▶ TEXT EXCERPT
== == ==

However what the survey found was 1.2 million Americans consider themselves cultural Jews.
Meaning that six out of ten American Jews say being Jewish is more about their culture and
ancestry, not a religious identity. The increase of non-religious Jews is greatest in the millennial
generation (born after 1980) which is around 32 percent.
The message of the article is clear; the trend of the younger millennial generations not
identifying with a religion is affecting almost every American religion. The motivation of the
article was to ask the question, why is this trend happening and in particular why in the Jewish
community? It would be easy to say that the authors intended audience was the Jewish
community, but I believe the targeted audience was all American religious communities, because

like all religions it is taboo to leave the household where you were brought up in a religious
setting just to abandon it.

== == ==

▶ INFORMATION PROVIDED
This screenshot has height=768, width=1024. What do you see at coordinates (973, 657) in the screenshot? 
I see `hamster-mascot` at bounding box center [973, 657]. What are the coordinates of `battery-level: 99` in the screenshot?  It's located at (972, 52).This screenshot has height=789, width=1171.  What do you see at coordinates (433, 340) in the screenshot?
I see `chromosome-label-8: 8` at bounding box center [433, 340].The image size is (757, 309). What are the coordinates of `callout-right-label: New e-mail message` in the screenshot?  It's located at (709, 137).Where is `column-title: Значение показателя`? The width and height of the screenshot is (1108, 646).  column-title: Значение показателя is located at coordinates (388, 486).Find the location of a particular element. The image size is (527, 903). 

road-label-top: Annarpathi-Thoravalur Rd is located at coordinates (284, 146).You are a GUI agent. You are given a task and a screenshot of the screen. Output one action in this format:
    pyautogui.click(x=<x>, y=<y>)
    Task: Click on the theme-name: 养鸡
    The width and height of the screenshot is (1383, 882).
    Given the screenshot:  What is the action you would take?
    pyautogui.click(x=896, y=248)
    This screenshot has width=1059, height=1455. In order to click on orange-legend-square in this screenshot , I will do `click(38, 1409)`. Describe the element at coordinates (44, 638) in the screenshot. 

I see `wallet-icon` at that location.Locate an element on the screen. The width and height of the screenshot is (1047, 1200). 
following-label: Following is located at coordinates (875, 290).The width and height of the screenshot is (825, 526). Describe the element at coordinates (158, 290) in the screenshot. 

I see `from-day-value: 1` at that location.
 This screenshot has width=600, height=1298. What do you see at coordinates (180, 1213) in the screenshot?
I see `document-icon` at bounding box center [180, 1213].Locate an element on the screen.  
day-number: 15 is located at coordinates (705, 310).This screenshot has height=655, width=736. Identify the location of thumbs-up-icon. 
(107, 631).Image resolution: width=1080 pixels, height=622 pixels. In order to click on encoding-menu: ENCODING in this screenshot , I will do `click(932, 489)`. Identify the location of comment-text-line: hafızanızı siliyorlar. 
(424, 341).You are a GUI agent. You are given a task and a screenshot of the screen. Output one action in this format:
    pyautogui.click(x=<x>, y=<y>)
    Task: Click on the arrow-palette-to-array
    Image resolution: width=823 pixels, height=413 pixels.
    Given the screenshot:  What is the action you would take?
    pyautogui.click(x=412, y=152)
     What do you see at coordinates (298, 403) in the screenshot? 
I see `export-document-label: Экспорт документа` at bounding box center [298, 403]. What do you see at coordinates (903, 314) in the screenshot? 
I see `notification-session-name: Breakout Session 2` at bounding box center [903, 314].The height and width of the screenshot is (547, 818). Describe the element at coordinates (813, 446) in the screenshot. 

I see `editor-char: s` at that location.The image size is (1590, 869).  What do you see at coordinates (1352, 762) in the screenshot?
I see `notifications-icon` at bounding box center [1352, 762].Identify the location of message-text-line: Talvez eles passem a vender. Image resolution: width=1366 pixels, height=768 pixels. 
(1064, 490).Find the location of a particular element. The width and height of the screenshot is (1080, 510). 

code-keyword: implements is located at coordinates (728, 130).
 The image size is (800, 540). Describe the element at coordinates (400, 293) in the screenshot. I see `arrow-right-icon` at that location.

== == ==

▶ ACTIVITY 1
Answer these questions from the excerpt on American Jewish identity, one line each:
(a) How many Americans consider themselves cultural Jews, according to the survey?
(b) In which generation is the increase of non-religious Jews greatest, and how does the excerpt define that generation's birth years?
(c) Who does the writer believe the targeted audience of the article was?
▶ ACTIVITY 2
Quote the excerpt on American Jewish identity word for word, starting at "Meaning that six" and ending at "to abandon it.".
▶ ACTIVITY 3
Continue the excerpt on American Jewish identity from its last sentence.
The material is separate from the excerpt on American Jewish identity.

▶ TASK RESPONSE 1
(a) 1.2 million
(b) The millennial generation, born after 1980
(c) All American religious communities

▶ TASK RESPONSE 2
Meaning that six out of ten American Jews say being Jewish is more about their culture and
ancestry, not a religious identity. The increase of non-religious Jews is greatest in the millennial
generation (born after 1980) which is around 32 percent.
The message of the article is clear; the trend of the younger millennial generations not
identifying with a religion is affecting almost every American religion. The motivation of the
article was to ask the question, why is this trend happening and in particular why in the Jewish
community? It would be easy to say that the authors intended audience was the Jewish
community, but I believe the targeted audience was all American religious communities, because

like all religions it is taboo to leave the household where you were brought up in a religious
setting just to abandon it.

▶ TASK RESPONSE 3
So the question is raised why is it that the millennial generation are no longer identifying
with a particular religion/faith? In the article Burke quotes Jane Eisner, editor-in-chielf of the
Jewish Daily Forward in saying "We are a people very much defined by what we do, rather than
what we believe." My belief/bias is that not only is it the Jewish community but the American
population and millennial generation in particular that feel the same way. It is not the claiming
of a religious institution as our own that makes us who we are but what we achieve and how we
behave. Or better said by Dr. Sukhraj S. Dhillon of Yale University your beliefs don't make you
a better person your behavior does.
In conclusion all semester we have discussed American culture and its affect on religion
and vice versa. But this article discusses and highlights that as of late, religion is becoming less
of an influence as well as determining peoples behavior. More so, the millennial generation and
future generation are no longer going to identify themselves by saying I am Jewish, I am
Catholic, or I am Muslim, but will do so through individualism I am me.